__Directions__.
In your copy of the entries below, keep every word exactly and leave out all images.

__Study material__.
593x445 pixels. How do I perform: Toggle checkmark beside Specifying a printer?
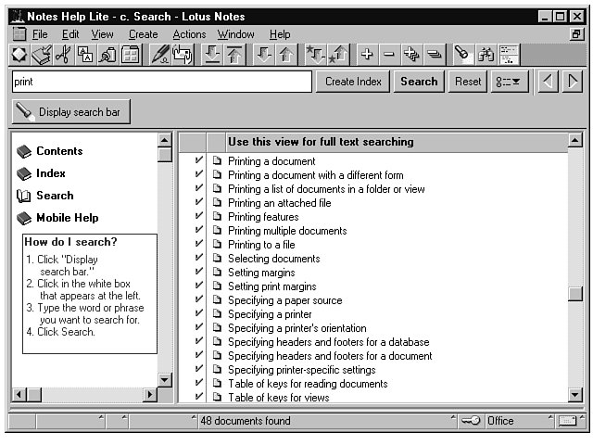(198, 314)
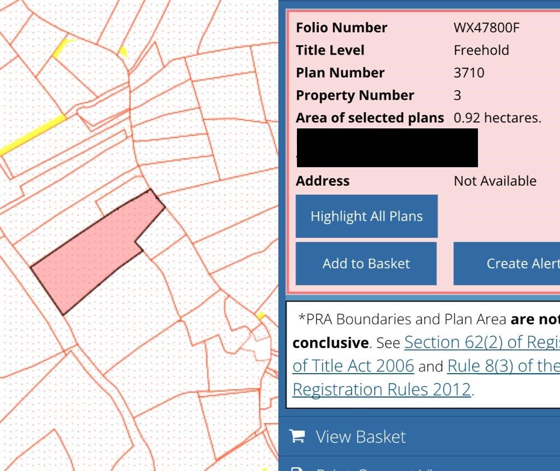Open Section 62(2) of Registration of Title Act link
This screenshot has height=471, width=560.
481,343
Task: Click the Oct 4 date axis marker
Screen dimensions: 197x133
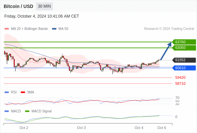Action: click(x=139, y=128)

__Solved exercise__.
593x445 pixels. How do I perform: Toggle checkmark beside Specifying a printer?
(198, 314)
Open Section 62(2) of Registration of Title Act link
This screenshot has height=471, width=560.
481,343
Task: Click the Oct 4 date axis marker
Screen dimensions: 197x133
Action: click(x=139, y=128)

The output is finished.